The 13th Light Brigade () is one of the three combat brigades of the Royal Netherlands Army, the other ones being 11th Airmobile Brigade and 43rd Mechanised Brigade. The brigade is a fully motorised brigade, equipped with Fennek, Boxer and Bushmaster wheeled, armoured vehicles.

History
The brigade was formed as the 13th Motorized Brigade, and came from the 3rd Infantry Brigade. The 3rd Infantry Brigade was part of the First Division '7 December' which was formed on 1 September 1946. In 1950 the brigade was transformed into a mechanized infantry brigade, the 13th Mechanized brigade, which became part of the 4th Division and was stationed in North Germany. After the reforms of 1970 the brigade became again a part of the First Division. In the early 1990s the brigade became a fully mechanized brigade. In 2013, the brigade lost its mechanized infantry fighting vehicles and was equipped with wheeled equipment and therefore renamed 13th Light Brigade.

Entries for locating words and elements:
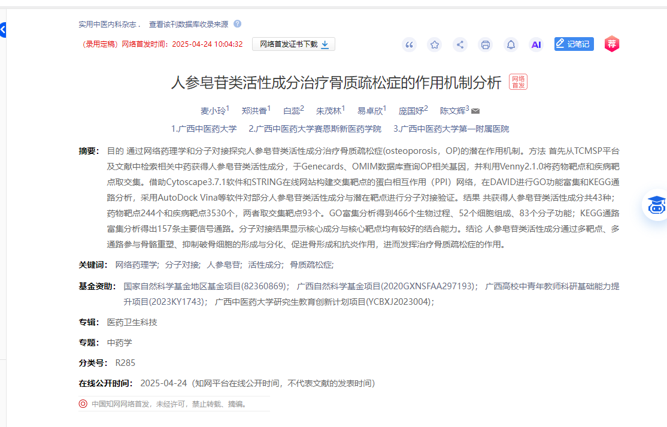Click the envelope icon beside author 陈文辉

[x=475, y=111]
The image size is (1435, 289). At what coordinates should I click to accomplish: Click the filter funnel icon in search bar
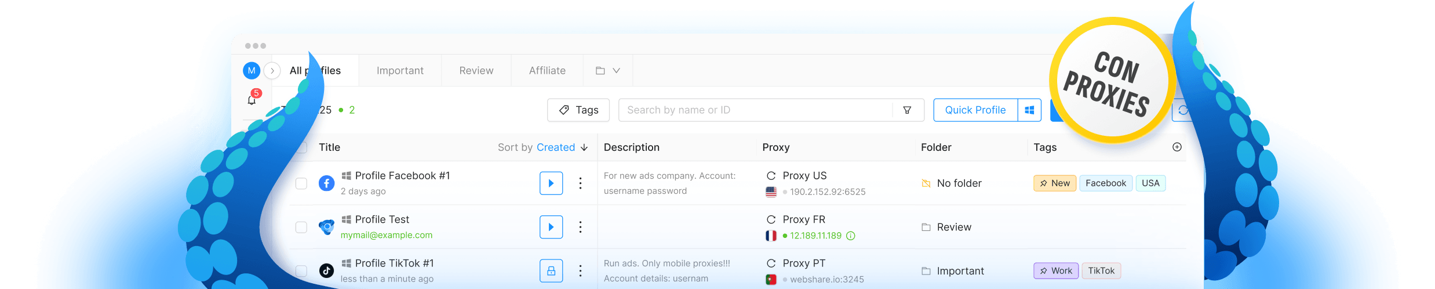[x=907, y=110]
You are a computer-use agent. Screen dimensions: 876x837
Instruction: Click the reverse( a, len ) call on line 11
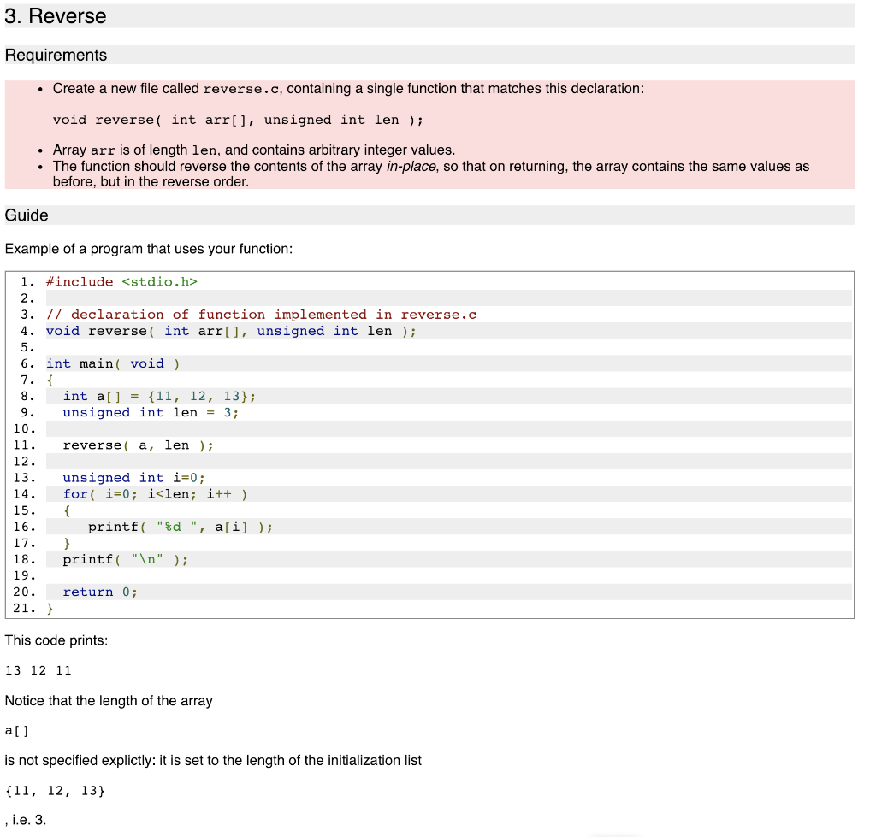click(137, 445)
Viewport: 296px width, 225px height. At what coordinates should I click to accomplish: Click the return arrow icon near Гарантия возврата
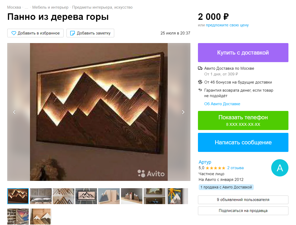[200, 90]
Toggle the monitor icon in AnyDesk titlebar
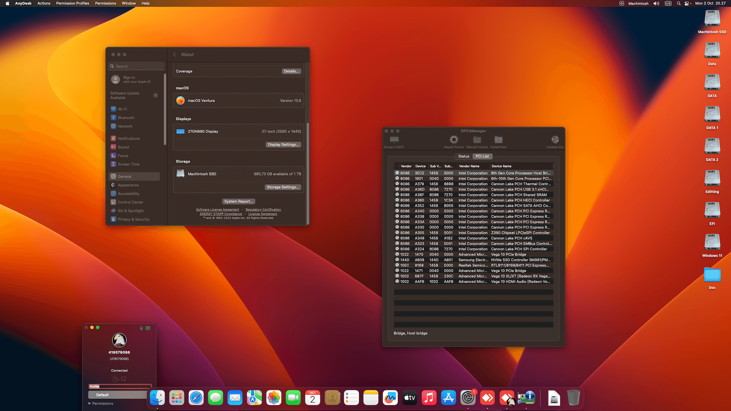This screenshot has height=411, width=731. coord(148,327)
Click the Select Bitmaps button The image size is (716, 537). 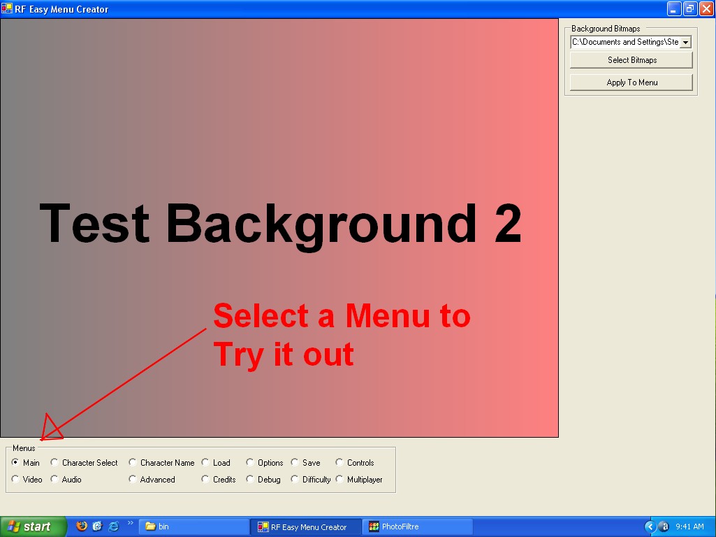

> **REQUIRED ACTIONS**
**a.** List every wheeled, armored vehicle that the 13th Light Brigade text names as equipment of the brigade.
**b.** Using the 13th Light Brigade text, answer each of the following on its own line:
(i) On what date was the First Division '7 December' formed?
(ii) Where was the 13th Mechanized brigade stationed?
(iii) In what year did the brigade lose its mechanized infantry fighting vehicles?
**c.** Reproduce word for word the passage of the 13th Light Brigade text between "The 13th Light" and "wheeled, armoured vehicles.", inclusive.
This material was drawn from a separate source.

> **TASK-BY-TASK ANSWERS**
**a.** Fennek, Boxer, Bushmaster

**b.**
(i) 1 September 1946
(ii) North Germany
(iii) 2013

**c.**
The 13th Light Brigade () is one of the three combat brigades of the Royal Netherlands Army, the other ones being 11th Airmobile Brigade and 43rd Mechanised Brigade. The brigade is a fully motorised brigade, equipped with Fennek, Boxer and Bushmaster wheeled, armoured vehicles.